→ Extracted material:

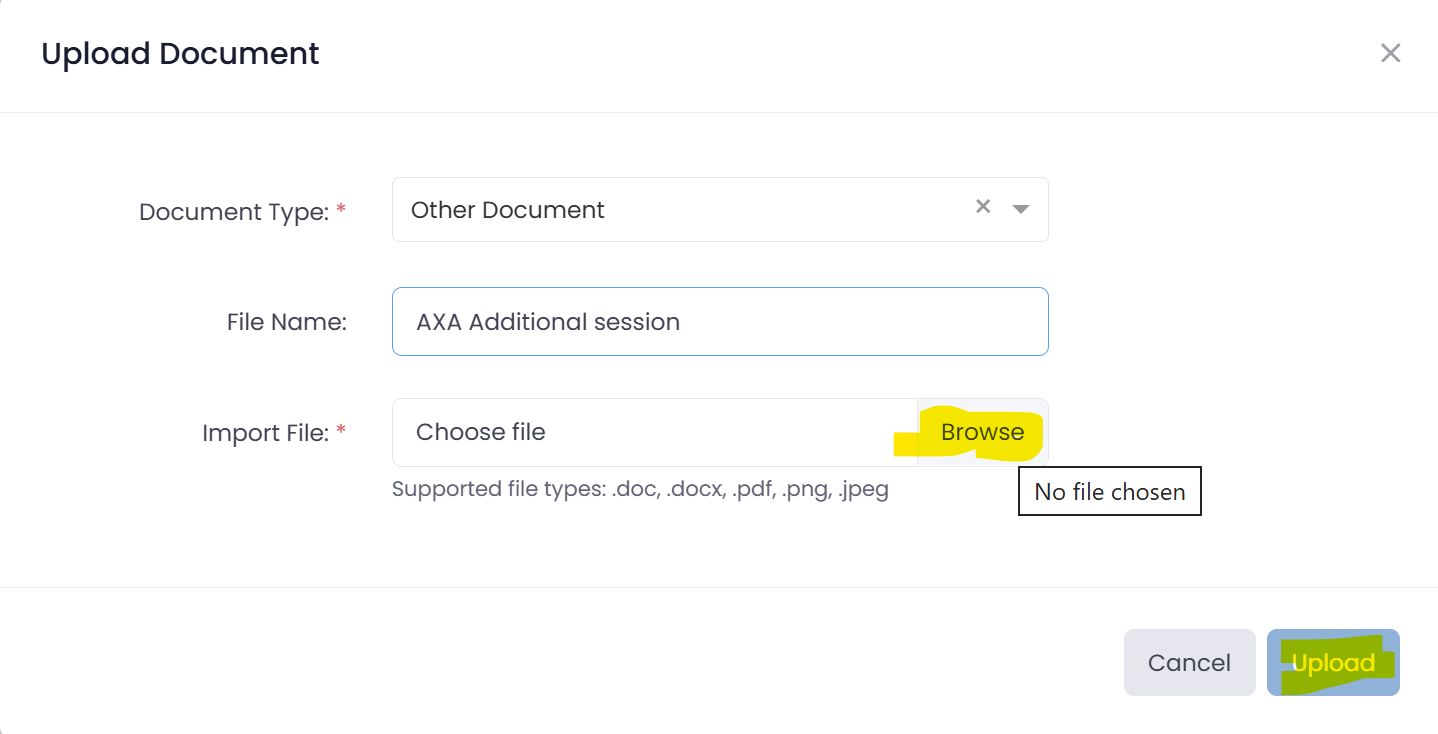1438x734 pixels.
Task: Close the Upload Document dialog
Action: [x=1390, y=53]
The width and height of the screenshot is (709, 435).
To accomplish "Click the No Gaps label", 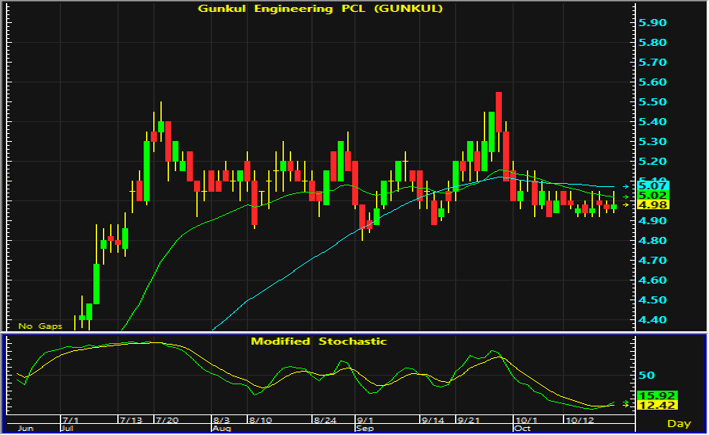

→ What you are asked to do:
Starting at the line that contains "The width and", please write out each line through the last line of the data, both ends included, and keep pictures out of the copy.

→ Exercise answer:
The width and height of the screenshot is (709, 435).
To accomplish "Click the No Gaps label", 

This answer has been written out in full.